Quando o príncipe Nekhludov se ainda em considerações, perdendo-se na trama de exames de consciência quanto à violação do dever, casualidade voluntária, formas omissivas e comissivas da culpa, seu escrúpulo não sabe mais distinguir entre dolo e culpa, entre agravantes e atenuantes. Desconhecem causas derimentes, associações internas, coordenações, considerando-se totalmente culpado.
Será isso, mais que remorso, uma recuperação no tempo e no espaço, com o direito de se transformar ele, réu que fora, em juiz próprio, passando a condenado voluntário? Seria interessante tentar comprovar tal seriação. Mas é impossível. Pois ao cabo da leitura, vemos neste romance não um caso policial, jurídico e humano. O que vemos é um estudo exato e ascendente da psicologia do convertido.
De fato, Tolstoi, querendo estereotipar no príncipe Nekhludov um caso de consciência e autocondenação, involuntariamente transforma o réu extraordinário em convertido e iluminado. Raciocínios e reflexões soerguem-no de réu teórico a alma tão inquieta perante o mundo e o próximo como as de Santos Agostinho, Foucauld, Psichari, Retté, Newman e Manning. Também estes, em esferas outras e em tempos e terras diferentes, se viram a braços com problemas e escrúpulos ontológicos, indo tão longe que atingiram o limiar do sobrenatural.
O personagem de RESSURREIÇÃO poderia ser incluído no Dicionário das Convenções, de Migne. Suas considerações veementes, sinceras e febris, lembrariam as Confissões de Benson. Sua evocação da infância assemelhar-se-ia de certo modo à Gratry, bem como as conclusões a que chegou contra si mesmo fariam supor as razões de Ch. Moreice. Se J. Huby nos deu um grande tratado de conversão, se Mainage estudou a fundo a psicologia do convertido e a engrenagem da conversão, na verdade tais estudos, certos mas a bem dizer didáticos, encontram no livro de Tolstoi a experiência e a prova mais categórica.
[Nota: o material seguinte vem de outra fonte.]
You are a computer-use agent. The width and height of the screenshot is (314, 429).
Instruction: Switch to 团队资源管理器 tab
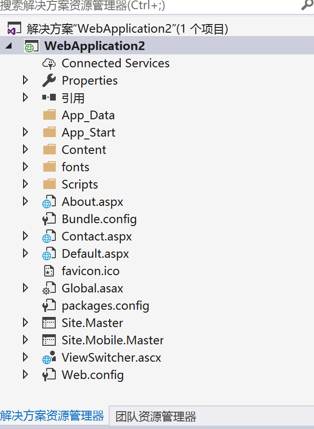coord(156,416)
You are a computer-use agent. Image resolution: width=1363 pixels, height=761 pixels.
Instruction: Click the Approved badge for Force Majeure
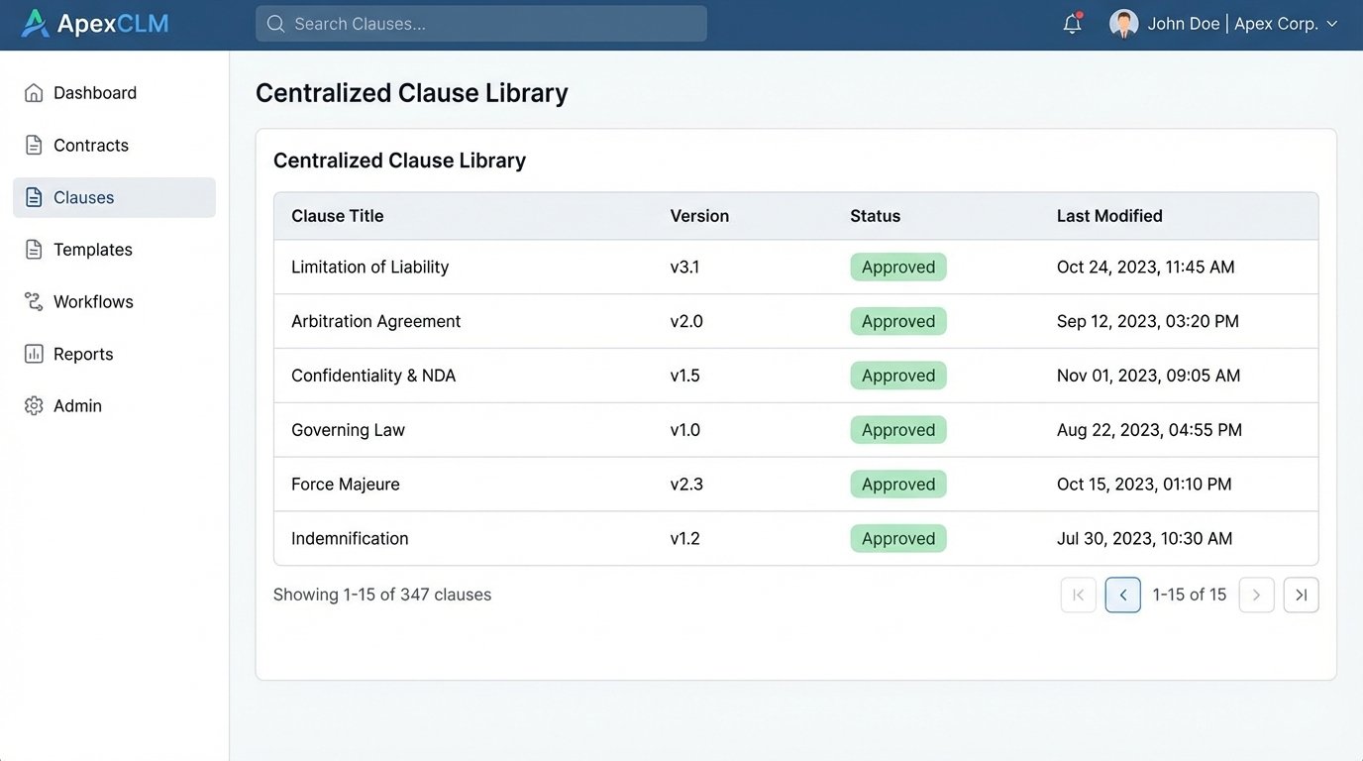click(898, 485)
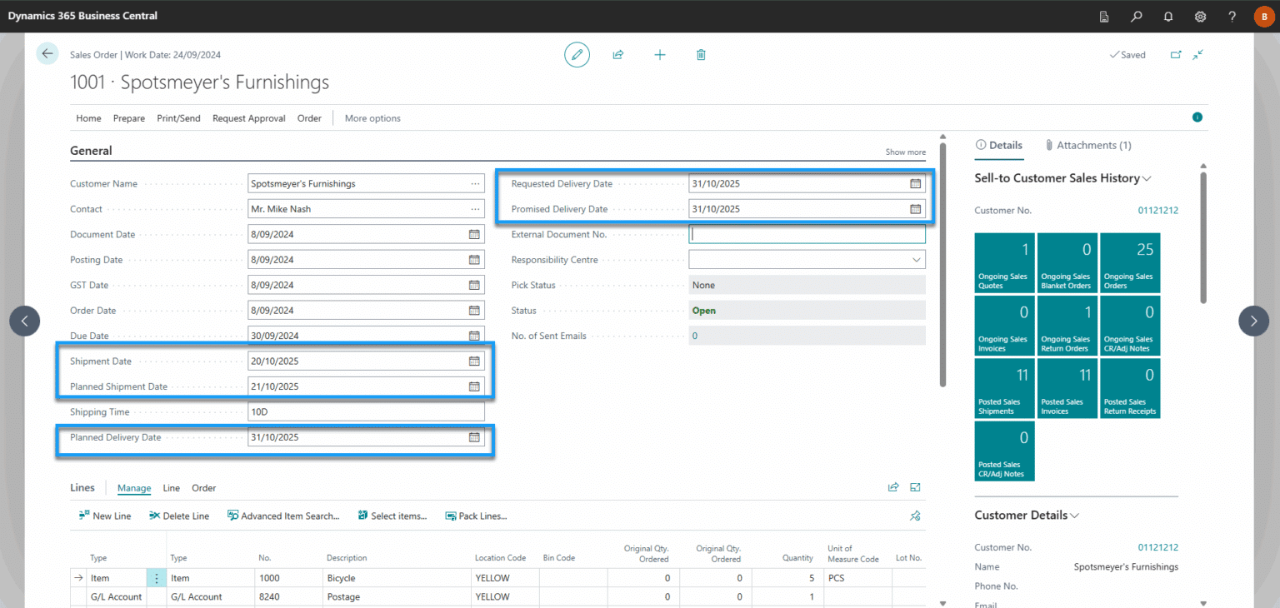Open calendar picker for Shipment Date

pyautogui.click(x=474, y=361)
Os aspectos psicológicos e canônicos, portanto, abordados por Tolstoi em RESSURREIÇÃO, especialmente o autojulgamento, condenação e expiação do príncipe Nekhludov em relação a sua nomeada vítima Katucha, não é um tratado real nem literário da vida humana, mas tão somente apologia de contingência sobre-humana.
José Adalberto Targino Araújo – Advogado e professor, Presidente da Academia de Letras Jurídicas/RN e catedrático da Academia Brasileira de Ciências Morais e Políticas.